-- TASK OBJECTIVE --
Please echo the entries verbatim, from the line containing "Task: Click info" through the end of the entries. Leave the pictures out of your answer.

-- AVAILABLE RECORDS --
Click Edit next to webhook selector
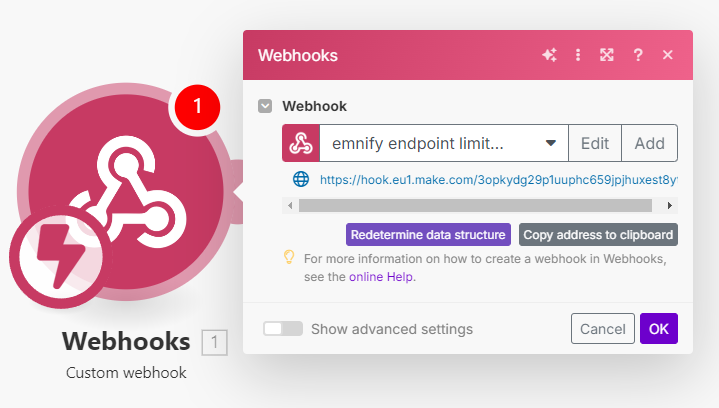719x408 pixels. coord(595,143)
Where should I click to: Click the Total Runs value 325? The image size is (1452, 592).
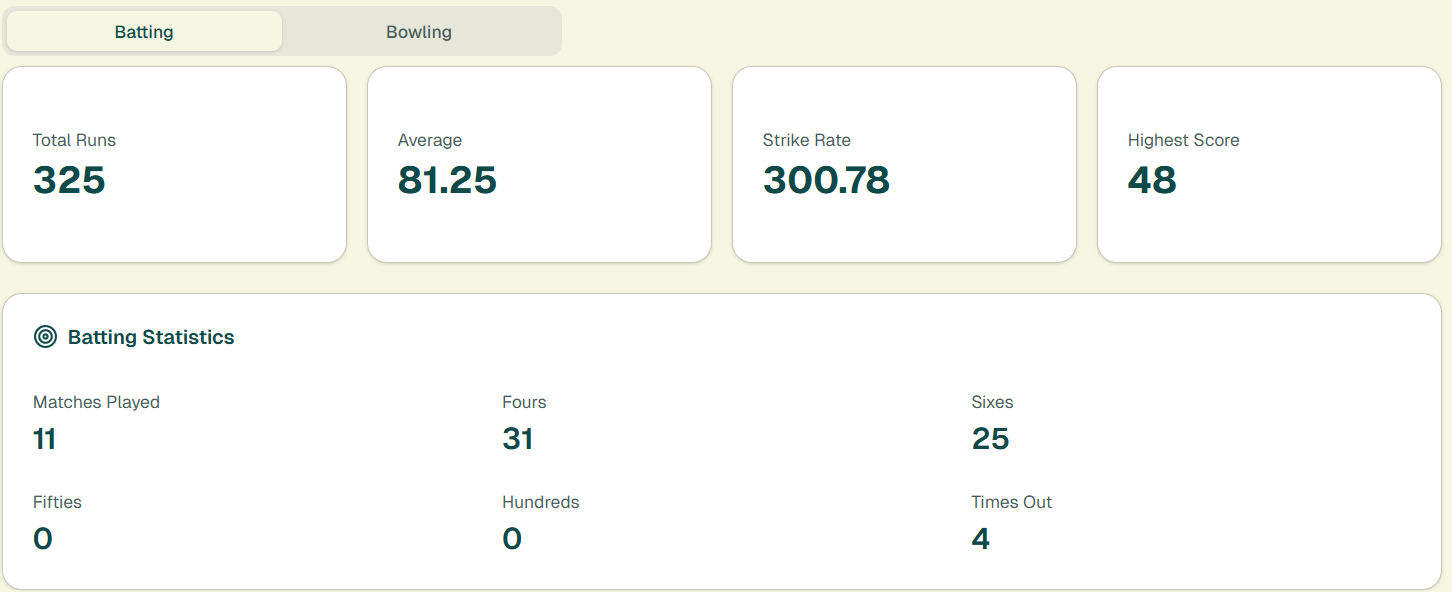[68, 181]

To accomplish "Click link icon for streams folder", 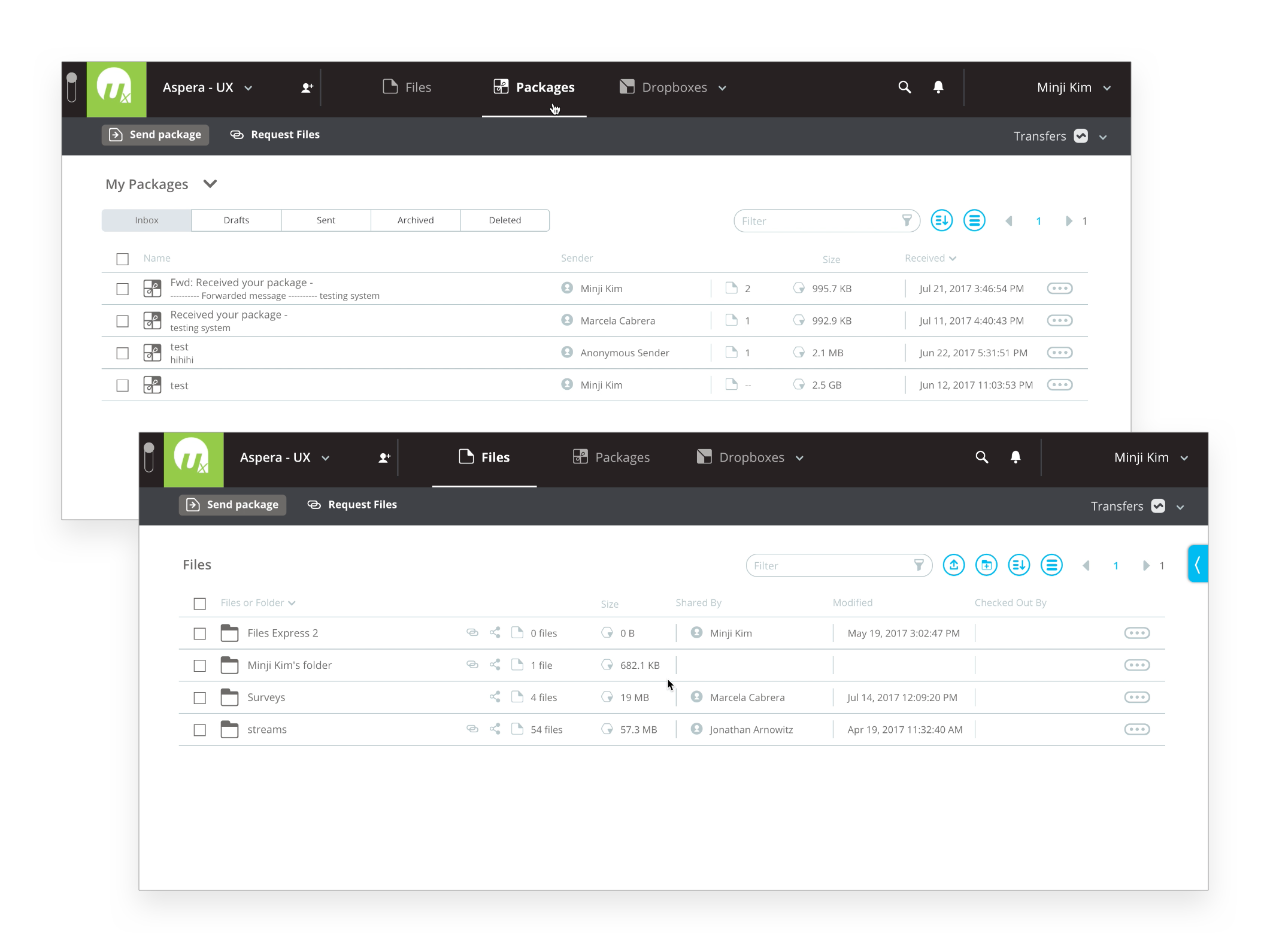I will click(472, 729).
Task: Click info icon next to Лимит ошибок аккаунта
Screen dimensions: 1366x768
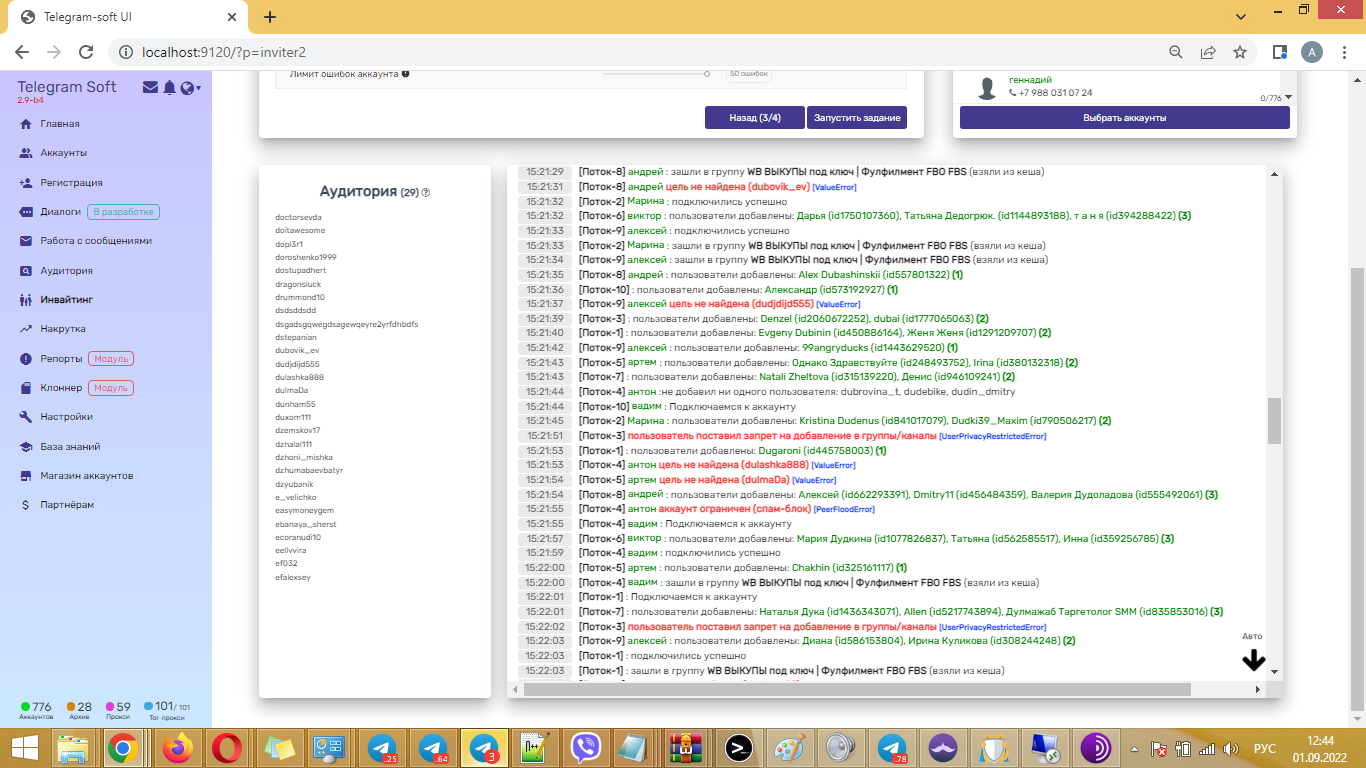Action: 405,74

-- REPLY --
Task: Click info icon next to Лимит ошибок аккаунта
Screen dimensions: 1366x768
Action: 405,74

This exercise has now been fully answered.